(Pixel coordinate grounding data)
_____

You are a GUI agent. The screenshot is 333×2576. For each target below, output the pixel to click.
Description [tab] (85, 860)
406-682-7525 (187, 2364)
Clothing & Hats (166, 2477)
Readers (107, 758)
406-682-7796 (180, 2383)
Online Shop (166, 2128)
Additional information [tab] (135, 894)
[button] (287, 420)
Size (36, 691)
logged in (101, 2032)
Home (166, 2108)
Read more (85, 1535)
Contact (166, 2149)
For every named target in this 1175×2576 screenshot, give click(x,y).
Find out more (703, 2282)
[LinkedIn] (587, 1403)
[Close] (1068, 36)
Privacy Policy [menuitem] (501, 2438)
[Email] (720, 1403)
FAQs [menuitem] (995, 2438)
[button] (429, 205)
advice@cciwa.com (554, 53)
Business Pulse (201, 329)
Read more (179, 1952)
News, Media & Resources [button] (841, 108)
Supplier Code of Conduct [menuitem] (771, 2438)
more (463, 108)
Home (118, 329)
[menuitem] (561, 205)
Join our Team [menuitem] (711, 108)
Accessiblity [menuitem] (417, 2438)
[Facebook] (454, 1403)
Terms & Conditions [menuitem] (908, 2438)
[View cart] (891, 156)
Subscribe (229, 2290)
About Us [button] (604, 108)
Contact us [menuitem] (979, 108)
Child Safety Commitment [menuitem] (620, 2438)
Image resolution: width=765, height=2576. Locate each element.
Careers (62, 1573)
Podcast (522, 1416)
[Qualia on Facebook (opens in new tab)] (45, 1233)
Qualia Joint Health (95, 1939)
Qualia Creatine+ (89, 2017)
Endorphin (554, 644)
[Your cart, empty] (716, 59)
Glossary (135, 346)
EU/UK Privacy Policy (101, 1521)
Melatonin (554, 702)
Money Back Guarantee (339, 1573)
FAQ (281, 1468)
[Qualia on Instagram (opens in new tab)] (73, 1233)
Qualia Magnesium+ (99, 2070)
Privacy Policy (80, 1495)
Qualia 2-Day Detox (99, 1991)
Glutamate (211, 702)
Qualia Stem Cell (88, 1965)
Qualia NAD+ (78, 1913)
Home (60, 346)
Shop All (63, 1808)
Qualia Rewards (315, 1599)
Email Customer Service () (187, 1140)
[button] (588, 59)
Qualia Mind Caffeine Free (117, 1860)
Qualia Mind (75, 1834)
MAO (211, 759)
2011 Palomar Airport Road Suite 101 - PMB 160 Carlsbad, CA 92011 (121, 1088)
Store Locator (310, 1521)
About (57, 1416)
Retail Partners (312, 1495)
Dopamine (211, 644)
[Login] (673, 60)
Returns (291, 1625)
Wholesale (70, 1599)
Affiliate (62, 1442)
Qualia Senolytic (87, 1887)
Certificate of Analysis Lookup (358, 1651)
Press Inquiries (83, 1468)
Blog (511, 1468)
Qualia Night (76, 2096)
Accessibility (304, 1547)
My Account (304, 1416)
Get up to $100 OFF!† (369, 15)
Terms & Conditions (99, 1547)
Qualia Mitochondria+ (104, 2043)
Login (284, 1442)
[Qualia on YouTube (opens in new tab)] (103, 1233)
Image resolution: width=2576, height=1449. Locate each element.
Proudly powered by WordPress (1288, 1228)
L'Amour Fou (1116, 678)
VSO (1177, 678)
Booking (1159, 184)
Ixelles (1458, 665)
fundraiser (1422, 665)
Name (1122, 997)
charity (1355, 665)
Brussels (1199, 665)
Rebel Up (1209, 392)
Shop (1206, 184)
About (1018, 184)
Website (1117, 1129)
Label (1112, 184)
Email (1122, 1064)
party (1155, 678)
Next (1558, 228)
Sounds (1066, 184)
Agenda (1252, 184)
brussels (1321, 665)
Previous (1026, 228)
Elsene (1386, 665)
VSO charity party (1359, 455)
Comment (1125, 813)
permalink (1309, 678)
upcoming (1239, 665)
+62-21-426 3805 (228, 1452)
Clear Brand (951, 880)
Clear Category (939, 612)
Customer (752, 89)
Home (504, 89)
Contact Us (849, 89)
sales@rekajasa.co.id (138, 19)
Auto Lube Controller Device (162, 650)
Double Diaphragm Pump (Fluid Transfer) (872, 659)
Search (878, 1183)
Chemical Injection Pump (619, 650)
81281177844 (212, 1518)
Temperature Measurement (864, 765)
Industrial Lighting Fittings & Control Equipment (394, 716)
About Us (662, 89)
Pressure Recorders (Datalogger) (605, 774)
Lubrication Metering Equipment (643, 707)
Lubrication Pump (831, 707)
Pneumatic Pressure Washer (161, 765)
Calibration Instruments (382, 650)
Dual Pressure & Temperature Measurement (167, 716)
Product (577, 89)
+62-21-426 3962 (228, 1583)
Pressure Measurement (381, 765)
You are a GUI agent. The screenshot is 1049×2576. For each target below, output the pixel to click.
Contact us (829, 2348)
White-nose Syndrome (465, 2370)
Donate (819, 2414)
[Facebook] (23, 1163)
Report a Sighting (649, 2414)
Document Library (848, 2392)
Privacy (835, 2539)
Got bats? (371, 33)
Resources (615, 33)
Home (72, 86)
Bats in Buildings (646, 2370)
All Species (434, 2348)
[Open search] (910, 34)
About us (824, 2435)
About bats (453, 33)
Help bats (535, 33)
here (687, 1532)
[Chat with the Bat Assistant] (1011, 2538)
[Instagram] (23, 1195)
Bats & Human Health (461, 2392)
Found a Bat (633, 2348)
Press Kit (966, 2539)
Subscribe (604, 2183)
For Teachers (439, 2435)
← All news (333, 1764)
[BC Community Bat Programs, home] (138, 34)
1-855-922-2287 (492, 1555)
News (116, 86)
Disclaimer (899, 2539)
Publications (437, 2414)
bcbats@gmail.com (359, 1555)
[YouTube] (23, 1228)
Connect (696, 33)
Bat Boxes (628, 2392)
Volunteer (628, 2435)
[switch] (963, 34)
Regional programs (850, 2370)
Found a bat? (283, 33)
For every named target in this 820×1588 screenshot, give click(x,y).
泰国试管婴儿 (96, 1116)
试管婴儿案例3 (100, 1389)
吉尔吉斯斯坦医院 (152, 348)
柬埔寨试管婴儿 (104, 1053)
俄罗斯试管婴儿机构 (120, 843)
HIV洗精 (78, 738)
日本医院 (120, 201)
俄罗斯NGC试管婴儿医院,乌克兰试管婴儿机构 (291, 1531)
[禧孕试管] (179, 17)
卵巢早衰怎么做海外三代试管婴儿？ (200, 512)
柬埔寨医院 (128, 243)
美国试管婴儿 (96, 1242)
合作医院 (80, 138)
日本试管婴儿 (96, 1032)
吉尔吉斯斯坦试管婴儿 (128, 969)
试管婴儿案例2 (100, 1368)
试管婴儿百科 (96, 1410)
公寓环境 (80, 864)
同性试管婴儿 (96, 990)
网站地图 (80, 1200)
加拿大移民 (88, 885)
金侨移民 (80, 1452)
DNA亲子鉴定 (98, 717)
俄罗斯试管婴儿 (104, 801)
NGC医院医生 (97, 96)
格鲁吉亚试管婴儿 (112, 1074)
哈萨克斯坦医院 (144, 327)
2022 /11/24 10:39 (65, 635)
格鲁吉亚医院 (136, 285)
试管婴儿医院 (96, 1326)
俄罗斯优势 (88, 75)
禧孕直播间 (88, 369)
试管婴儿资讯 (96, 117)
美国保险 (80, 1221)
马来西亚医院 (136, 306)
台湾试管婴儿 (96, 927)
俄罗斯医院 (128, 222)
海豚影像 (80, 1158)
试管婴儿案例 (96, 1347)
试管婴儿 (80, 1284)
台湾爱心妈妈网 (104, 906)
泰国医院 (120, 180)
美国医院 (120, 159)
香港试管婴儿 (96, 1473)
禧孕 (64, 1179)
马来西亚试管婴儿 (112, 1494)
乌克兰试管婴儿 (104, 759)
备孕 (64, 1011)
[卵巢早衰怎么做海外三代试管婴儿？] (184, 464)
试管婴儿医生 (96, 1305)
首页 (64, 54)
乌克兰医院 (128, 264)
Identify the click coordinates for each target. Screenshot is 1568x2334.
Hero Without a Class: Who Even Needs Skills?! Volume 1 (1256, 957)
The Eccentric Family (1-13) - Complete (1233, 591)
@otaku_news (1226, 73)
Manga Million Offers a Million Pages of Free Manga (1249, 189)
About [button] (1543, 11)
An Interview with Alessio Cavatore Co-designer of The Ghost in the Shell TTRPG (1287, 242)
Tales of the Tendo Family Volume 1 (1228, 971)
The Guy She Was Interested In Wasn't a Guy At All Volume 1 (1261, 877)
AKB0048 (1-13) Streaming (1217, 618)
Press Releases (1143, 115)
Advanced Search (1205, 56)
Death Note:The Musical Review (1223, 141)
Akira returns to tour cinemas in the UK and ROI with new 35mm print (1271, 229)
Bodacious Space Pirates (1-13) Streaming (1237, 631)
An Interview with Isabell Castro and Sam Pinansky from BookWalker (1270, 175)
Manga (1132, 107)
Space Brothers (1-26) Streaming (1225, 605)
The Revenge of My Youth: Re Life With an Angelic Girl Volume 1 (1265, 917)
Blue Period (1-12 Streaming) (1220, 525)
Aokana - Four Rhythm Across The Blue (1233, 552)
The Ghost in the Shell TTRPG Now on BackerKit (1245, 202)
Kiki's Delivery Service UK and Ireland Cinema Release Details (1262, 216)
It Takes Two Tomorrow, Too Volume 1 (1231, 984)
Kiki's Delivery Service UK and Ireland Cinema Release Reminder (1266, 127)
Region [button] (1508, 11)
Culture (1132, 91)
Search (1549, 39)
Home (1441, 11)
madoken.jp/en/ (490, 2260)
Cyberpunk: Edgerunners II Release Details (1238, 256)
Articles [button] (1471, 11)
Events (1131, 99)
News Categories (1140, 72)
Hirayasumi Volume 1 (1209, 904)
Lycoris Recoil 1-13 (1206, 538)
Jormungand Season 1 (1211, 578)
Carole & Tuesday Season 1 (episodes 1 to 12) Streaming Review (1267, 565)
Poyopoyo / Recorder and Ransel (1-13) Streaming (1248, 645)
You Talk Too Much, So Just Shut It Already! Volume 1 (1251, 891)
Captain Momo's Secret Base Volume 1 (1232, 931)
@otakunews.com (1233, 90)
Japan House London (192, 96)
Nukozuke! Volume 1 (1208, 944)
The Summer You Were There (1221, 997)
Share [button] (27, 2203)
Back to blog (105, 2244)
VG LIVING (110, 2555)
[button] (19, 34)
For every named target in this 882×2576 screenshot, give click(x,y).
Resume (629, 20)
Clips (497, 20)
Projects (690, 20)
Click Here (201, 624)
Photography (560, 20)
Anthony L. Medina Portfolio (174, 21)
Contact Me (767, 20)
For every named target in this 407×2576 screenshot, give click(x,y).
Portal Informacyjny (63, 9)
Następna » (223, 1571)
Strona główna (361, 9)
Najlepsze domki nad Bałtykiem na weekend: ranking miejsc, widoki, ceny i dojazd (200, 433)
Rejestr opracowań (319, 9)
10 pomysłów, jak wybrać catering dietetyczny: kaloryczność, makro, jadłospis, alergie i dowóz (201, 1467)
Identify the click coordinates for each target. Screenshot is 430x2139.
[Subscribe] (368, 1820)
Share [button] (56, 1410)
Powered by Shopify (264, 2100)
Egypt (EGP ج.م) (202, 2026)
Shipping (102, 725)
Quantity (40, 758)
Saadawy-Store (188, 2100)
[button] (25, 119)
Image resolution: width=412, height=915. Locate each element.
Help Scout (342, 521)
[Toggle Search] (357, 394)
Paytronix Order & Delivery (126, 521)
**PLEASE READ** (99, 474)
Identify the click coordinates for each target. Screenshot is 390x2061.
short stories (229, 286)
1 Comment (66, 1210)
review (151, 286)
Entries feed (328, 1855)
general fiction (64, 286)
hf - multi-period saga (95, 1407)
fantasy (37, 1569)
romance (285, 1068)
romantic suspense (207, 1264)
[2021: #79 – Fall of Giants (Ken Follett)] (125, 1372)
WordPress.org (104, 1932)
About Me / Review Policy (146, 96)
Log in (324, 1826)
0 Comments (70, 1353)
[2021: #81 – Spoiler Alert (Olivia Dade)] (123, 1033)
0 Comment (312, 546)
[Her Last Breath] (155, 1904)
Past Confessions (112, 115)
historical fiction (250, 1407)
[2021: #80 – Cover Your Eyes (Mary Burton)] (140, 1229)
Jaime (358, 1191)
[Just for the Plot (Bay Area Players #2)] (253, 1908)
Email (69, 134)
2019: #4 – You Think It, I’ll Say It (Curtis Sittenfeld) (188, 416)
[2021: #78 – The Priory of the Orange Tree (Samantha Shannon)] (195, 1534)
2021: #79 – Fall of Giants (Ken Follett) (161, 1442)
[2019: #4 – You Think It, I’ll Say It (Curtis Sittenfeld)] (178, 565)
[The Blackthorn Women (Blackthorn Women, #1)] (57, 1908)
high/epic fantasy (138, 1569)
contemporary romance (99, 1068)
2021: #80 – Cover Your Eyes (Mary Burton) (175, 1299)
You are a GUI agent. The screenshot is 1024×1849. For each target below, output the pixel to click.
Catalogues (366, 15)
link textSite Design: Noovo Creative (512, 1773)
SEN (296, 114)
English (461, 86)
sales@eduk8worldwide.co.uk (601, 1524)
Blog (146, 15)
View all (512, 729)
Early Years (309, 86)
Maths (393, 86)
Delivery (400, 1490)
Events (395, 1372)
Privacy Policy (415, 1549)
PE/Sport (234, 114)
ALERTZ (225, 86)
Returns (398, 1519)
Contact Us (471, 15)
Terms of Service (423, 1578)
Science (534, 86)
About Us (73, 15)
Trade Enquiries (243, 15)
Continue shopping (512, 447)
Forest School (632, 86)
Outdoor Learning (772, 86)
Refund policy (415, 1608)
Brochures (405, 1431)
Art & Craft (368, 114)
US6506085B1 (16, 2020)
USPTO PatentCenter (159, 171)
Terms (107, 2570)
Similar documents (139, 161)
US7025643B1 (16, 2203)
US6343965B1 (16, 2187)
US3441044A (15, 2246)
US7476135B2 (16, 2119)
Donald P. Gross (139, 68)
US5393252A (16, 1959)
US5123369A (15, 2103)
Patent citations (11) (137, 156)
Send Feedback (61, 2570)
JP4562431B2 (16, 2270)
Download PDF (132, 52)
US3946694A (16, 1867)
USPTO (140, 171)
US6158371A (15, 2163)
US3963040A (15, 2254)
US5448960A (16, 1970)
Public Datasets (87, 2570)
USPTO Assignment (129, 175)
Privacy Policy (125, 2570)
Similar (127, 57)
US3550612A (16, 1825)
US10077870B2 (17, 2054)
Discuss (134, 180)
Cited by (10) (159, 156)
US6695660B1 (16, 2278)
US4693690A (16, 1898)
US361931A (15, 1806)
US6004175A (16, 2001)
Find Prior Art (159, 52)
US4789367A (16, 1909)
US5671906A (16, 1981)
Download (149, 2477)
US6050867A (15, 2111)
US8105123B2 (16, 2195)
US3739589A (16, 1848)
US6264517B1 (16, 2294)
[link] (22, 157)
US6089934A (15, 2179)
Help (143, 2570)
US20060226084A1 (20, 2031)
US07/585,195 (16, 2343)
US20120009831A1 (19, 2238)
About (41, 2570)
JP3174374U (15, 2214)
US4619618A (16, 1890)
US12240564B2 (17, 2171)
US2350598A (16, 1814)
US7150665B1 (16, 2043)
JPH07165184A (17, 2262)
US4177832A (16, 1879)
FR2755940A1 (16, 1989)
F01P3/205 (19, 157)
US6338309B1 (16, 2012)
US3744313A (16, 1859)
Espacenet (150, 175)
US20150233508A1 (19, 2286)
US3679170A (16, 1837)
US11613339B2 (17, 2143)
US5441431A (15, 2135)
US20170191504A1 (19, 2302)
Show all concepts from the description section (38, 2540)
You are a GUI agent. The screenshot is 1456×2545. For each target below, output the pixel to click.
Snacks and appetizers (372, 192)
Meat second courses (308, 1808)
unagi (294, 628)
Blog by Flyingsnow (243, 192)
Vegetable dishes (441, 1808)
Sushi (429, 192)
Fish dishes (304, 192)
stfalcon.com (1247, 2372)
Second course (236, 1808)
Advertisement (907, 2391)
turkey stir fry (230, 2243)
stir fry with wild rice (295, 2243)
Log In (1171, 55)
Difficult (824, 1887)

_____

_Work instruction_. The answer must hold exactly the lines of the entries above, from the first line through the line that contains "Returns (291, 1625)", and no others.

_Completed exercise_.
You are a GUI agent. The screenshot is 333×2576. For each target below, output the pixel to click.
Description [tab] (85, 860)
406-682-7525 (187, 2364)
Clothing & Hats (166, 2477)
Readers (107, 758)
406-682-7796 (180, 2383)
Online Shop (166, 2128)
Additional information [tab] (135, 894)
[button] (287, 420)
Size (36, 691)
logged in (101, 2032)
Home (166, 2108)
Read more (85, 1535)
Contact (166, 2149)
For every named target in this 1175×2576 screenshot, give click(x,y).
Find out more (703, 2282)
[LinkedIn] (587, 1403)
[Close] (1068, 36)
Privacy Policy [menuitem] (501, 2438)
[Email] (720, 1403)
FAQs [menuitem] (995, 2438)
[button] (429, 205)
advice@cciwa.com (554, 53)
Business Pulse (201, 329)
Read more (179, 1952)
News, Media & Resources [button] (841, 108)
Supplier Code of Conduct [menuitem] (771, 2438)
more (463, 108)
Home (118, 329)
[menuitem] (561, 205)
Join our Team [menuitem] (711, 108)
Accessiblity [menuitem] (417, 2438)
[Facebook] (454, 1403)
Terms & Conditions [menuitem] (908, 2438)
[View cart] (891, 156)
Subscribe (229, 2290)
About Us [button] (604, 108)
Contact us [menuitem] (979, 108)
Child Safety Commitment [menuitem] (620, 2438)
Image resolution: width=765, height=2576. Locate each element.
Careers (62, 1573)
Podcast (522, 1416)
[Qualia on Facebook (opens in new tab)] (45, 1233)
Qualia Joint Health (95, 1939)
Qualia Creatine+ (89, 2017)
Endorphin (554, 644)
[Your cart, empty] (716, 59)
Glossary (135, 346)
EU/UK Privacy Policy (101, 1521)
Melatonin (554, 702)
Money Back Guarantee (339, 1573)
FAQ (281, 1468)
[Qualia on Instagram (opens in new tab)] (73, 1233)
Qualia Magnesium+ (99, 2070)
Privacy Policy (80, 1495)
Qualia 2-Day Detox (99, 1991)
Glutamate (211, 702)
Qualia Stem Cell (88, 1965)
Qualia NAD+ (78, 1913)
Home (60, 346)
Shop All (63, 1808)
Qualia Rewards (315, 1599)
Email Customer Service () (187, 1140)
[button] (588, 59)
Qualia Mind Caffeine Free (117, 1860)
Qualia Mind (75, 1834)
MAO (211, 759)
2011 Palomar Airport Road Suite 101 - PMB 160 Carlsbad, CA 92011 (121, 1088)
Store Locator (310, 1521)
About (57, 1416)
Retail Partners (312, 1495)
Dopamine (211, 644)
[Login] (673, 60)
Returns (291, 1625)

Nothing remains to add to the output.